Electrics Cars fitted with towbars have been known to experience electrical issues.
Interior Make sure the air conditioning system works faultlessly. Be sure all features work as they should including connectivity systems, which can be troublesome.
Need to know
Large though it is, the Q7’s maximum braked towing limit is 3200kg compared with 3500kg (the maximum legal limit) for the Land Rover Discovery.
A shortage of head and leg room means that only small children will find the Q7’s third row of seats comfortable.
They may be diesels but don’t expect to achieve more than 30mpg in real-world motoring from the 201bhp and 242bhp 3.0-litre TDI engines. The 4.2-litre TDI returns around 25mpg.

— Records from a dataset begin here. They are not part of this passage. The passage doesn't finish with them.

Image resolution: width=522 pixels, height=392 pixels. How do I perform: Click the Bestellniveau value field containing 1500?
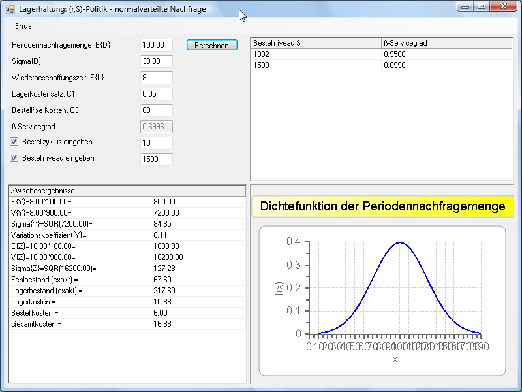click(156, 159)
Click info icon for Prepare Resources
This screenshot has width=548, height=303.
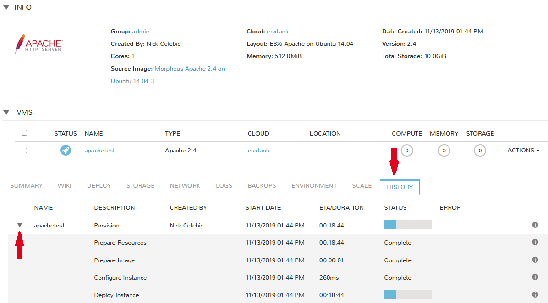535,242
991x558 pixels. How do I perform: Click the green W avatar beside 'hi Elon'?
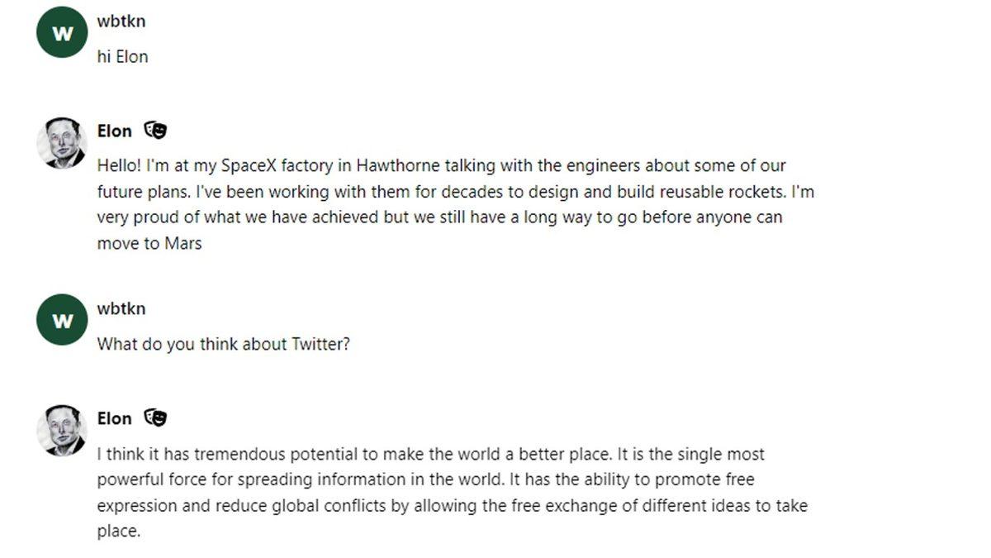pos(62,32)
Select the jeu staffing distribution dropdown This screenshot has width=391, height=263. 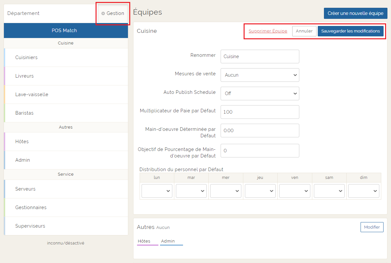pyautogui.click(x=260, y=191)
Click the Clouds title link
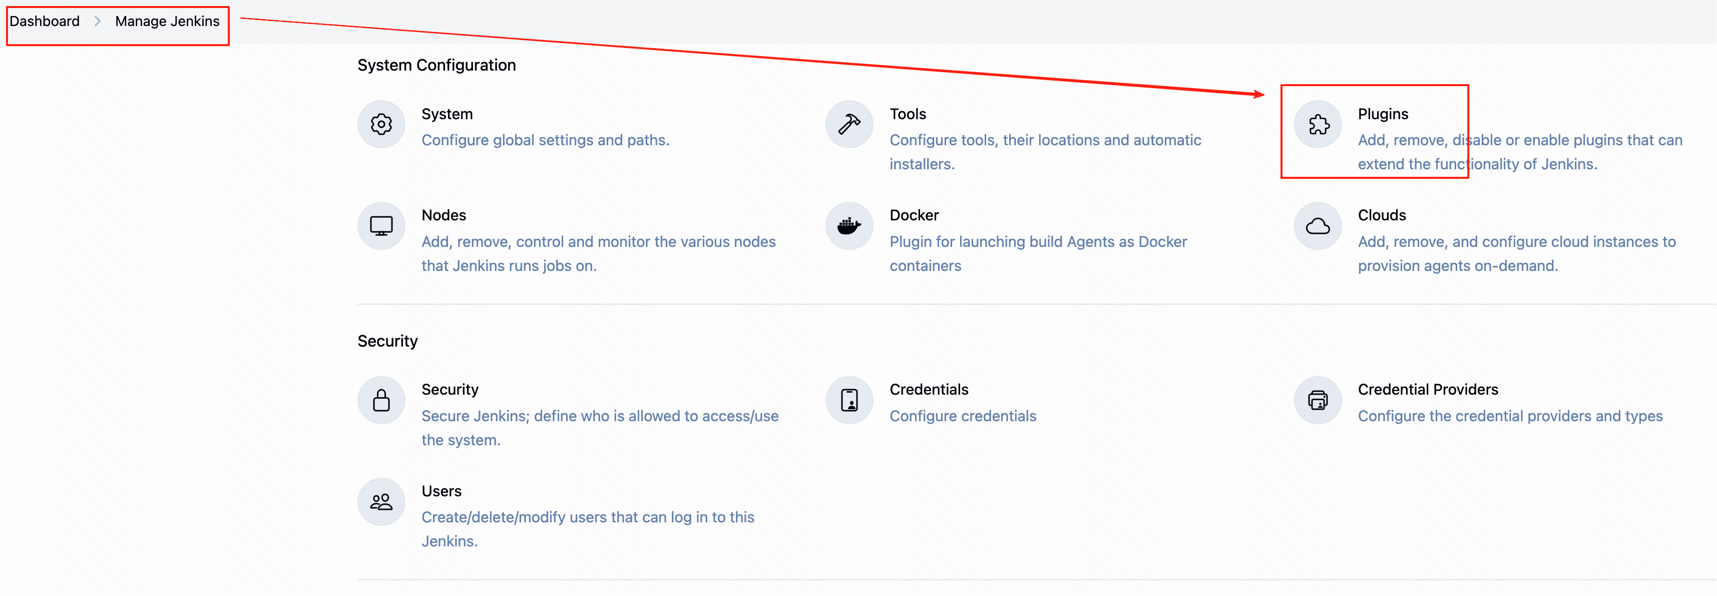Image resolution: width=1717 pixels, height=596 pixels. coord(1381,215)
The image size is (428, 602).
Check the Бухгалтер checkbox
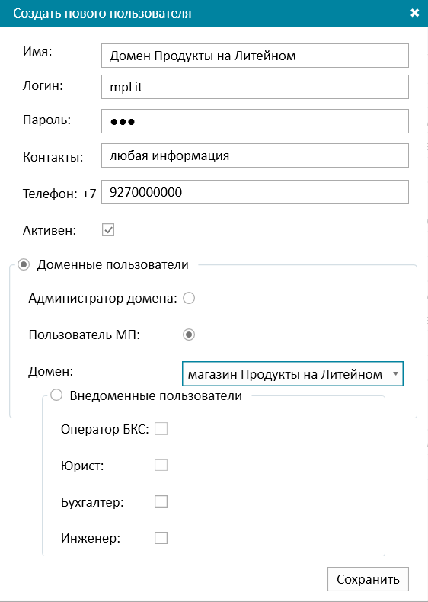[x=161, y=501]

The Q7’s underside isn’t well protected so avoid any car that has tackled anything more challenging than a bowling green.
Q7s over three years old qualify for Audi’s fixed-price servicing plans, which claim to offer simpler and more transparent pricing for a range of essential jobs.
Audi Q7 3.0 TDI 245 SE: SE trim adds heated leather seats but avoids S line’s firmer and less comfortable suspension. The 242bhp diesel engine is more muscular than the 201bhp unit yet also as economical.
Audi Q7 4.2 340 Line Plus: If it’s pulling power you need, this version has 590lb ft of the stuff. S line Plus (it cost £4500 more than S line) features 21in alloy wheels, special leather and parking assist.